▶ Stated task
Increase each x and y coordinate in the listing below by 6, and reproduce every line of the listing with the locate requests included. Leave the pictures out of your answer.

----- Records supplied -----

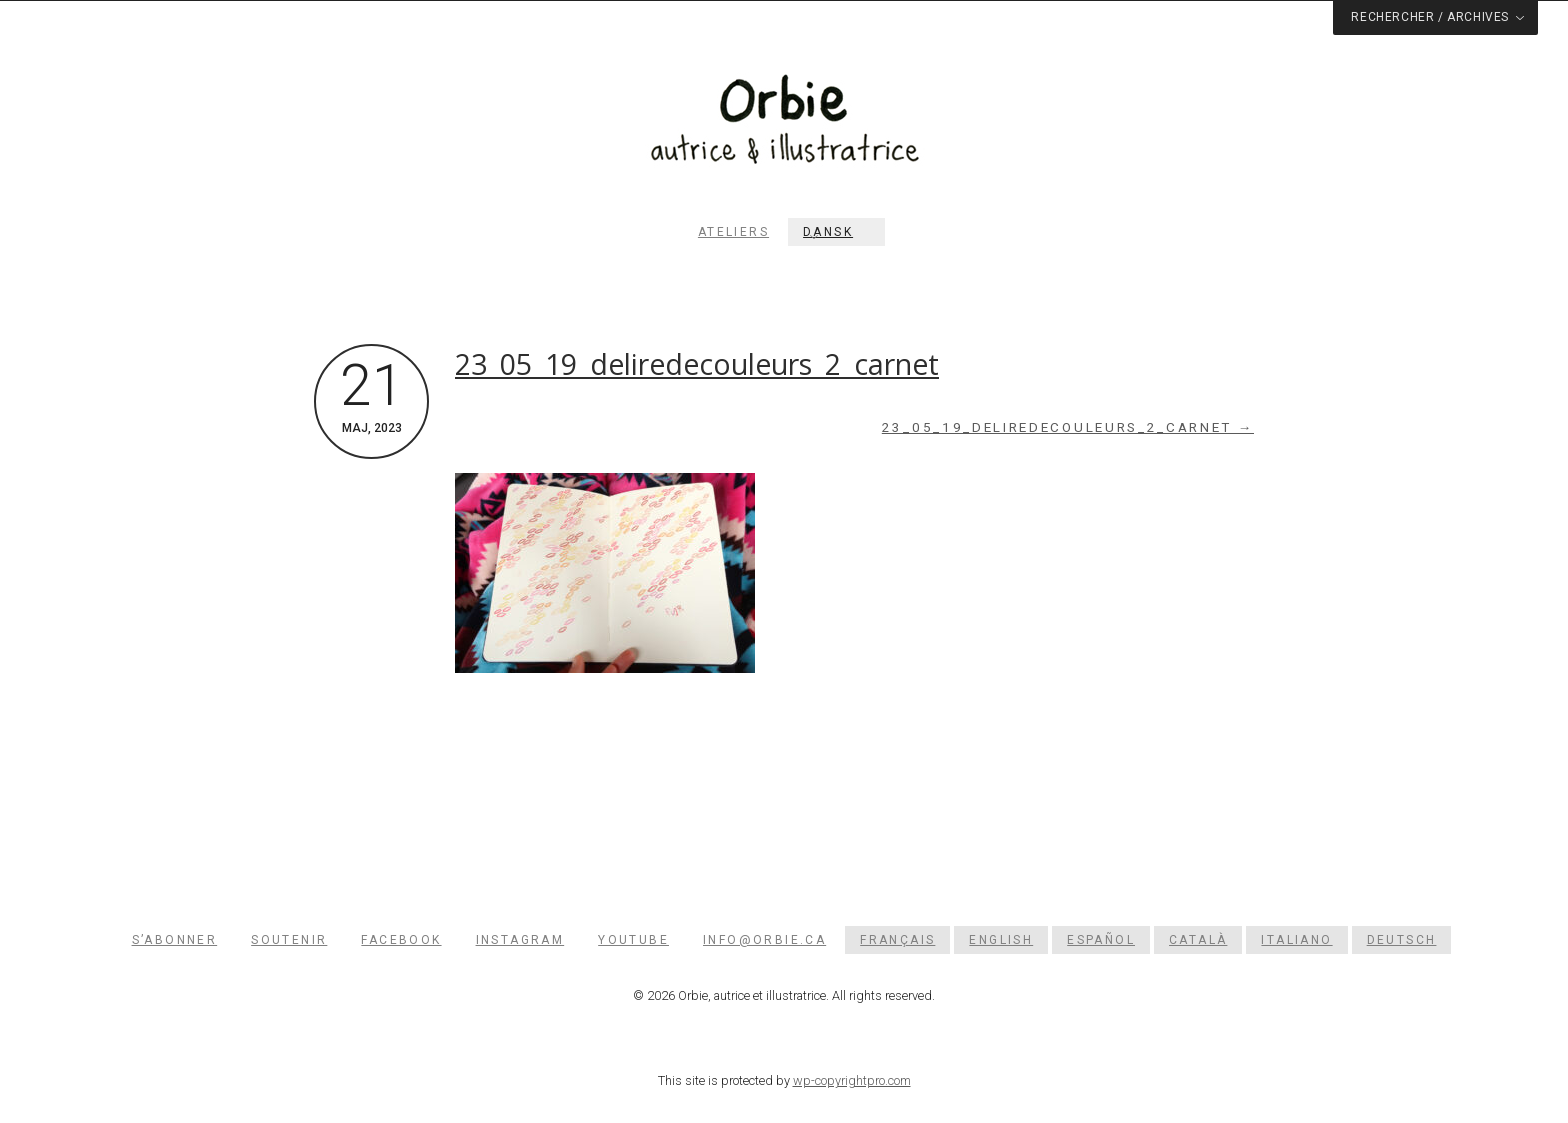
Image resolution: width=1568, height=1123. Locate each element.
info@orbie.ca (764, 940)
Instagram (520, 940)
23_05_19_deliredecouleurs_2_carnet (697, 364)
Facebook (401, 940)
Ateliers (733, 232)
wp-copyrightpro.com (852, 1080)
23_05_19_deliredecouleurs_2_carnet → (1068, 427)
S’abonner (175, 940)
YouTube (633, 940)
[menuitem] (836, 232)
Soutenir (289, 940)
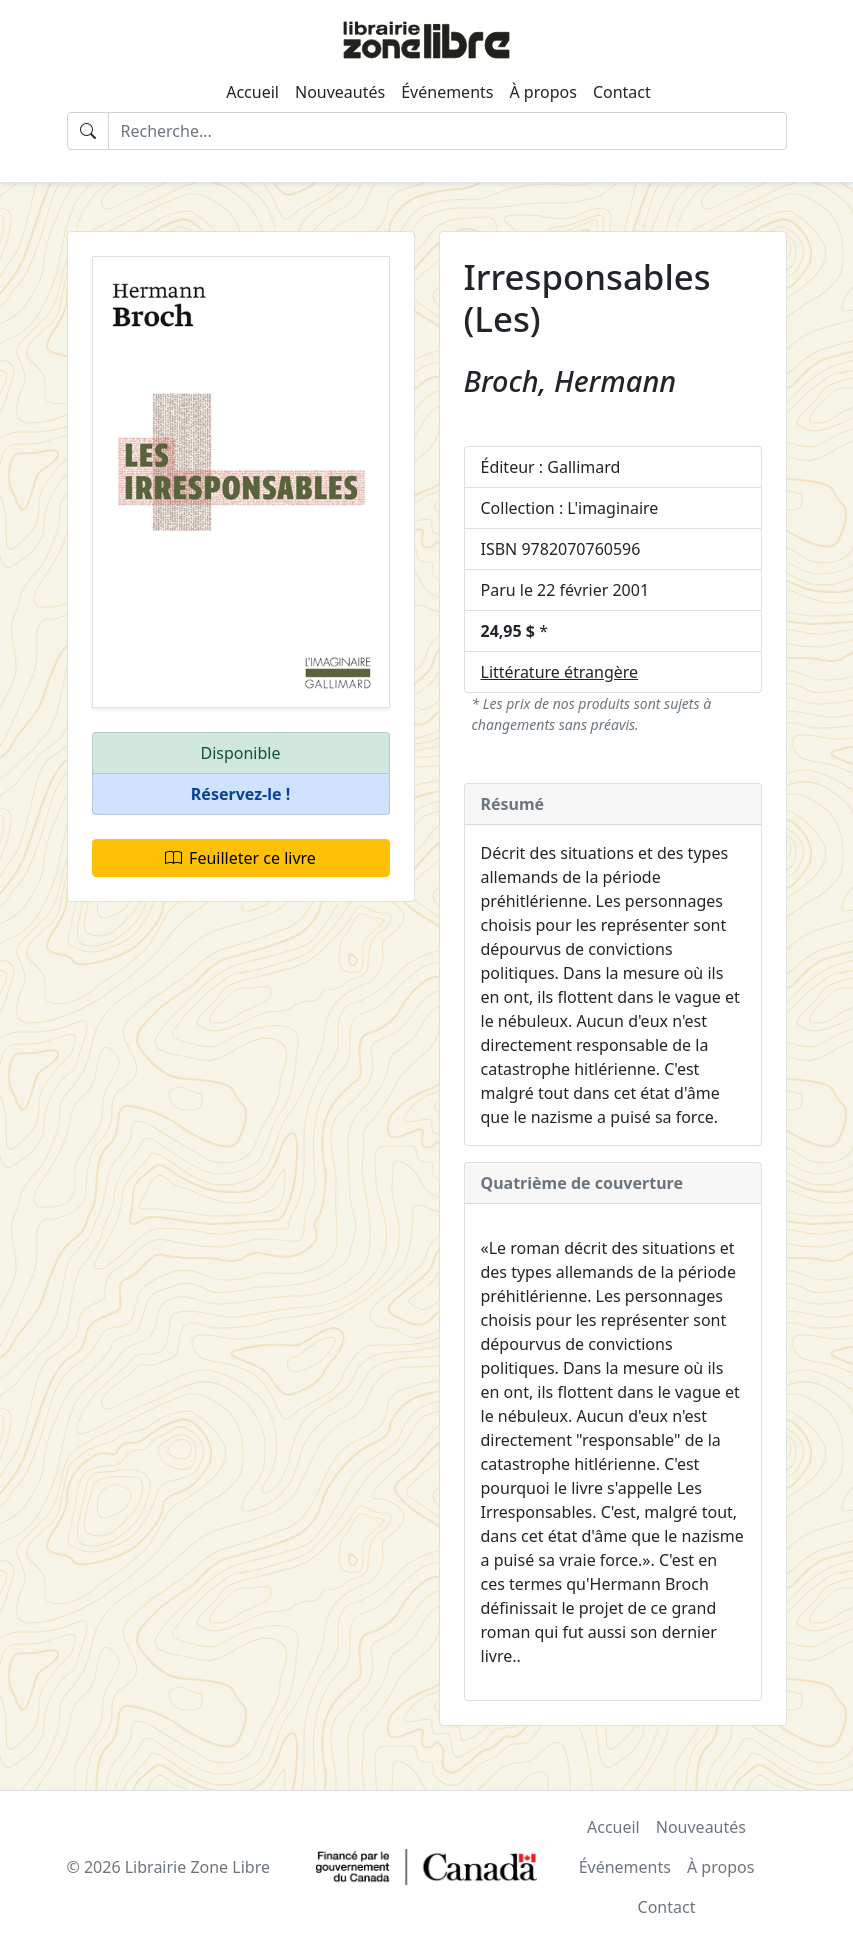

-----

▶ Response to this exercise
Image resolution: width=1568, height=1123. Locate each element.
info@orbie.ca (770, 946)
Instagram (526, 946)
23_05_19_deliredecouleurs_2_carnet (703, 370)
Facebook (407, 946)
Ateliers (739, 238)
wp-copyrightpro.com (858, 1086)
23_05_19_deliredecouleurs_2_carnet → (1074, 433)
S’abonner (181, 946)
YouTube (639, 946)
[menuitem] (842, 238)
Soutenir (295, 946)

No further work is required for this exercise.